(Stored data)
Content starts
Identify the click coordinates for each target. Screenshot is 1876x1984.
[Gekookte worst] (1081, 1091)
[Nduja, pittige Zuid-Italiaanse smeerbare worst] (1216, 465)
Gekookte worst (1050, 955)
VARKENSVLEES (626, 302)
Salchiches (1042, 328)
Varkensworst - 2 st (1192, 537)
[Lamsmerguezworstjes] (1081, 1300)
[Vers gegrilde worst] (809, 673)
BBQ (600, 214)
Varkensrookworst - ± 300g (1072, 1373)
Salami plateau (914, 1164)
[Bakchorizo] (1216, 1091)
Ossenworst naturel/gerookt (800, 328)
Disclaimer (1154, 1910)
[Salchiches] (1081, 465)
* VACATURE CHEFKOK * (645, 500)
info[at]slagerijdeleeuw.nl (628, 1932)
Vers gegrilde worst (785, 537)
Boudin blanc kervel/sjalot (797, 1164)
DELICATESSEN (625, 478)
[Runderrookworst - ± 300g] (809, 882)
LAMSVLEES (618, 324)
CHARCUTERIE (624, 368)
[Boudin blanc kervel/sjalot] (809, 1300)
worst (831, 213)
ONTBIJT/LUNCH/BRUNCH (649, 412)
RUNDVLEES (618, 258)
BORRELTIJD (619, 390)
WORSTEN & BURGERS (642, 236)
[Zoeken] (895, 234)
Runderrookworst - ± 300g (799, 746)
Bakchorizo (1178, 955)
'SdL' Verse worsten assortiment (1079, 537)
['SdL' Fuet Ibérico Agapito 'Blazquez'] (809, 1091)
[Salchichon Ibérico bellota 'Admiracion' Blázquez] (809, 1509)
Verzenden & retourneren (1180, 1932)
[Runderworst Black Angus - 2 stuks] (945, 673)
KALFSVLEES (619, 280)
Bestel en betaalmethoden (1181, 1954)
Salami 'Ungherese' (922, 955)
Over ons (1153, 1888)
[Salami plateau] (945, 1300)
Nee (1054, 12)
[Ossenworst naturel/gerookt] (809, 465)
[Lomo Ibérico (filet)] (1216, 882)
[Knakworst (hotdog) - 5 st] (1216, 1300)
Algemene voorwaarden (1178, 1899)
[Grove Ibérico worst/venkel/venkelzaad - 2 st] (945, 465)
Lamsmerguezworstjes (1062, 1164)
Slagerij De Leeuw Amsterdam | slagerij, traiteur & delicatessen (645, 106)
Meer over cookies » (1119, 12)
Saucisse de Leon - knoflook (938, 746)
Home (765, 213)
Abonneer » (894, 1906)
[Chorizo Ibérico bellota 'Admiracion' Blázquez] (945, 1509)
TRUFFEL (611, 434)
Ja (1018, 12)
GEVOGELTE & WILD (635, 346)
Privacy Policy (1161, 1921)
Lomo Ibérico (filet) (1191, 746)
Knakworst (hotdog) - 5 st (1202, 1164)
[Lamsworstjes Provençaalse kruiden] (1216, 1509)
Content ends
* [What to produce]
Word for word, restate the entries that appear above.

* [Result of the exercise]
Identify the click coordinates for each target. Screenshot is 1876x1984.
[Gekookte worst] (1081, 1091)
[Nduja, pittige Zuid-Italiaanse smeerbare worst] (1216, 465)
Gekookte worst (1050, 955)
VARKENSVLEES (626, 302)
Salchiches (1042, 328)
Varkensworst - 2 st (1192, 537)
[Lamsmerguezworstjes] (1081, 1300)
[Vers gegrilde worst] (809, 673)
BBQ (600, 214)
Varkensrookworst - ± 300g (1072, 1373)
Salami plateau (914, 1164)
[Bakchorizo] (1216, 1091)
Ossenworst naturel/gerookt (800, 328)
Disclaimer (1154, 1910)
[Salchiches] (1081, 465)
* VACATURE CHEFKOK * (645, 500)
info[at]slagerijdeleeuw.nl (628, 1932)
Vers gegrilde worst (785, 537)
Boudin blanc kervel/sjalot (797, 1164)
DELICATESSEN (625, 478)
[Runderrookworst - ± 300g] (809, 882)
LAMSVLEES (618, 324)
CHARCUTERIE (624, 368)
[Boudin blanc kervel/sjalot] (809, 1300)
worst (831, 213)
ONTBIJT/LUNCH/BRUNCH (649, 412)
RUNDVLEES (618, 258)
BORRELTIJD (619, 390)
WORSTEN & BURGERS (642, 236)
[Zoeken] (895, 234)
Runderrookworst - ± 300g (799, 746)
Bakchorizo (1178, 955)
'SdL' Verse worsten assortiment (1079, 537)
['SdL' Fuet Ibérico Agapito 'Blazquez'] (809, 1091)
[Salchichon Ibérico bellota 'Admiracion' Blázquez] (809, 1509)
Verzenden & retourneren (1180, 1932)
[Runderworst Black Angus - 2 stuks] (945, 673)
KALFSVLEES (619, 280)
Bestel en betaalmethoden (1181, 1954)
Salami 'Ungherese' (922, 955)
Over ons (1153, 1888)
[Salami plateau] (945, 1300)
Nee (1054, 12)
[Ossenworst naturel/gerookt] (809, 465)
[Lomo Ibérico (filet)] (1216, 882)
[Knakworst (hotdog) - 5 st] (1216, 1300)
Algemene voorwaarden (1178, 1899)
[Grove Ibérico worst/venkel/venkelzaad - 2 st] (945, 465)
Lamsmerguezworstjes (1062, 1164)
Slagerij De Leeuw Amsterdam | slagerij, traiteur & delicatessen (645, 106)
Meer over cookies » (1119, 12)
Saucisse de Leon - knoflook (938, 746)
Home (765, 213)
Abonneer » (894, 1906)
[Chorizo Ibérico bellota 'Admiracion' Blázquez] (945, 1509)
TRUFFEL (611, 434)
Ja (1018, 12)
GEVOGELTE & WILD (635, 346)
Privacy Policy (1161, 1921)
Lomo Ibérico (filet) (1191, 746)
Knakworst (hotdog) - 5 st (1202, 1164)
[Lamsworstjes Provençaalse kruiden] (1216, 1509)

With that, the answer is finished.